Joined: Sep 2005
Location: Honolulu, Hawaii
That's pretty strange. A car should only be in open loop until the exhaust / O2 Sensor reaches 600 degress and the PCM is ready, then goes into closed loop. Seems like your O2 sensor is going bad but there are ways to single out the problem. A dirty MAF can cause that problem too. Try getting a MAF cleaner that won't harm electrical components and see if the problem goes away. If there's a large vacuum leak, that could be a problem too. If you have a bottle of propane and a nozzle, hook up your scan tool and watch the trims while tracing the vacuum lines with propane but don't blast propane everywhere. If there is a leak, the trims will change from the gas being sucked in when you apply propane to the area. As for the O2 sensor, there actually is a way to "clean" that sensor. I know this sounds weird, but if you have a blow torch and something to clamp your O2 sensor with, torch the sensor until it's cherry red. The fire will "clean" the debris/carbon on the O2 sensor. Just don't burn the wires connecting the sensor.

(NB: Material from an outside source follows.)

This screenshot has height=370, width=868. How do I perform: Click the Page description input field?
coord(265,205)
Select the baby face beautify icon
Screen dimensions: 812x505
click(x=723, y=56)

If you have a DVOM, probe the pins while you torch the sensor, constantly bringing in and out of heat. The numbers should raise and lower as you sweep the torch. Once your DVOM shows 0-900 mV, the O2 sensor is as good as new. If it doesn't, time to replace. Remember, O2 sensors use DC (Direct Current) Don't know if this'll help but it's worth a shot. If you happen to have a fuel presser tester, that would help out too. Test the rails for proper fuel pressure. And check the injectors. If you have a long screwdriver, place the tip of the screwdriver on an injector and the handle to your ear then listen to the clicks (acts as a stethoscope). If one sounds off, that injector may be dying. Should have sharp rhythmic clicks
Last edited by SpunkyB15; Mar 21st, 2013 at 11:05 PM.